=== Text section ===

[This review is as spoiler-free as possible]

It’s too easy to review a film like this with your heart.

It’s an Indiana Jones film, by God. Despite my lack of love for Indiana Jones and the Last Crusade there’s no denying the fact that the films brought to the masses by Steven Spielberg, George Lucas, and Harrison Ford are cuts of movie magic. Rarities. Legendary creations born smack-dab in the middle of my formative years that I was able to watch bloom before my impressionable eyes. The heart has a way of overriding the brain at all the worst times. If I could go back in time and rewrite all of the reviews I did for the Star Wars prequels, I would. The haze around my brain held thick and despite repeated blows of logic and reality, the heart pumped double time to keep the illusion alive. I felt that haze creeping on once the Lucasfilm logo appeared. It’s amazing how powerful these two franchises are. Their ability to ride our love and emotion sometimes makes it hard to know what we’re seeing until long after we’ve had time to let it marinate. More than nearly any other franchises, these are like loved ones whose faults we overlook for the greater good.

Adversely, it’s unfair to approach a film of this significance strictly as a cynic, because there’s no denying the stamp and signature the Indiana Jones films have had on the adventure genre. The last time we met Indy was before the digital age and arrival of waves of filmmakers wanting to ride Steven Spielberg’s adventure coattails. In some respects, the Indiana Jones films constituted the last analog franchise in the world of cinema. Instead of seeing the world of adventure through a world of matte paintings, phenomenal stunts, and intricately conceived action beats, we now see Indiana Jones and his associates as indestructible digital avatars on the rails of one pretty but benign sequence after another. I’m sure there’s still plenty of old school technique on display, but I’ll be damned if it feels the same.

===

> _Tasks to perform_:
#1 Repeat the passage of the film review starting at "Adversely, it’s unfair" and ending at "feels the same.".
#2 Please swap "coordinates" for "location" in the entries, starting at the first entry and ending at the line that contains "pos(225,1626)". Give only those lines back, with nothing else changed.

=== Exercise materials ===

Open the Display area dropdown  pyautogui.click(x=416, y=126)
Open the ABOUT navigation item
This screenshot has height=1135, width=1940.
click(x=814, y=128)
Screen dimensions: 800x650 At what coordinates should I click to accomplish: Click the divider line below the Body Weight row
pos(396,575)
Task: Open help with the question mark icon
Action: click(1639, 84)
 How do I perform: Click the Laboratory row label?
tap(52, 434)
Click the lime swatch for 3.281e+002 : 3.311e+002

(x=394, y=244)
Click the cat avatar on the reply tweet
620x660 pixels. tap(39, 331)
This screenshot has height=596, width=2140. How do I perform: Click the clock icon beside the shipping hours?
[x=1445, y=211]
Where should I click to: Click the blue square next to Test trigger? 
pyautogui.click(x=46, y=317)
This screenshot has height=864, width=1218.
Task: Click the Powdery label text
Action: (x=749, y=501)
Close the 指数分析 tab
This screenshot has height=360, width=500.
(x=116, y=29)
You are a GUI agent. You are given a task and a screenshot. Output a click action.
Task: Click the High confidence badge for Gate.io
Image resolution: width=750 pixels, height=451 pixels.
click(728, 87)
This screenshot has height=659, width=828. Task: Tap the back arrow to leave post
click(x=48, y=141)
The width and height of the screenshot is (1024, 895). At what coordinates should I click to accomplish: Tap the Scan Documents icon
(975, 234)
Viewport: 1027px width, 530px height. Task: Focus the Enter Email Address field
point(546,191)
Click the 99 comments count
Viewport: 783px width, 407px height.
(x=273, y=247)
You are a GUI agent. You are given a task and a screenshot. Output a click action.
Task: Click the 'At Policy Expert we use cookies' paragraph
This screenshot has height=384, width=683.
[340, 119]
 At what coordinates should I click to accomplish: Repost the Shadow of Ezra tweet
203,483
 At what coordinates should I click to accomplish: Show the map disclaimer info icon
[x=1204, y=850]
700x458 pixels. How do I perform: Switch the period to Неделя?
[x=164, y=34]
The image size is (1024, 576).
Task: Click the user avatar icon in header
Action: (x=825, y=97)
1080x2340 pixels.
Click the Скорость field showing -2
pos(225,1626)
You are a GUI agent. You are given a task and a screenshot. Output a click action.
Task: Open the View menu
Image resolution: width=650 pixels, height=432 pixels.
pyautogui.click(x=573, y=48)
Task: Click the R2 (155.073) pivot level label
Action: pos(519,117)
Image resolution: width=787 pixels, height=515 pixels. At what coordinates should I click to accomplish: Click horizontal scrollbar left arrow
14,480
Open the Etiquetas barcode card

===

> _Answers given_:
#1
Adversely, it’s unfair to approach a film of this significance strictly as a cynic, because there’s no denying the stamp and signature the Indiana Jones films have had on the adventure genre. The last time we met Indy was before the digital age and arrival of waves of filmmakers wanting to ride Steven Spielberg’s adventure coattails. In some respects, the Indiana Jones films constituted the last analog franchise in the world of cinema. Instead of seeing the world of adventure through a world of matte paintings, phenomenal stunts, and intricately conceived action beats, we now see Indiana Jones and his associates as indestructible digital avatars on the rails of one pretty but benign sequence after another. I’m sure there’s still plenty of old school technique on display, but I’ll be damned if it feels the same.

#2
Open the Display area dropdown  pyautogui.click(x=416, y=126)
Open the ABOUT navigation item
This screenshot has height=1135, width=1940.
click(x=814, y=128)
Screen dimensions: 800x650 At what location should I click to accomplish: Click the divider line below the Body Weight row
pos(396,575)
Task: Open help with the question mark icon
Action: click(1639, 84)
 How do I perform: Click the Laboratory row label?
tap(52, 434)
Click the lime swatch for 3.281e+002 : 3.311e+002

(x=394, y=244)
Click the cat avatar on the reply tweet
620x660 pixels. tap(39, 331)
This screenshot has height=596, width=2140. How do I perform: Click the clock icon beside the shipping hours?
[x=1445, y=211]
Where should I click to: Click the blue square next to Test trigger? 
pyautogui.click(x=46, y=317)
This screenshot has height=864, width=1218.
Task: Click the Powdery label text
Action: (x=749, y=501)
Close the 指数分析 tab
This screenshot has height=360, width=500.
(x=116, y=29)
You are a GUI agent. You are given a task and a screenshot. Output a click action.
Task: Click the High confidence badge for Gate.io
Image resolution: width=750 pixels, height=451 pixels.
click(728, 87)
This screenshot has height=659, width=828. Task: Tap the back arrow to leave post
click(x=48, y=141)
The width and height of the screenshot is (1024, 895). At what location should I click to accomplish: Tap the Scan Documents icon
(975, 234)
Viewport: 1027px width, 530px height. Task: Focus the Enter Email Address field
point(546,191)
Click the 99 comments count
Viewport: 783px width, 407px height.
(x=273, y=247)
You are a GUI agent. You are given a task and a screenshot. Output a click action.
Task: Click the 'At Policy Expert we use cookies' paragraph
This screenshot has height=384, width=683.
[340, 119]
 At what location should I click to accomplish: Repost the Shadow of Ezra tweet
203,483
 At what location should I click to accomplish: Show the map disclaimer info icon
[x=1204, y=850]
700x458 pixels. How do I perform: Switch the period to Неделя?
[x=164, y=34]
The image size is (1024, 576).
Task: Click the user avatar icon in header
Action: (x=825, y=97)
1080x2340 pixels.
Click the Скорость field showing -2
pos(225,1626)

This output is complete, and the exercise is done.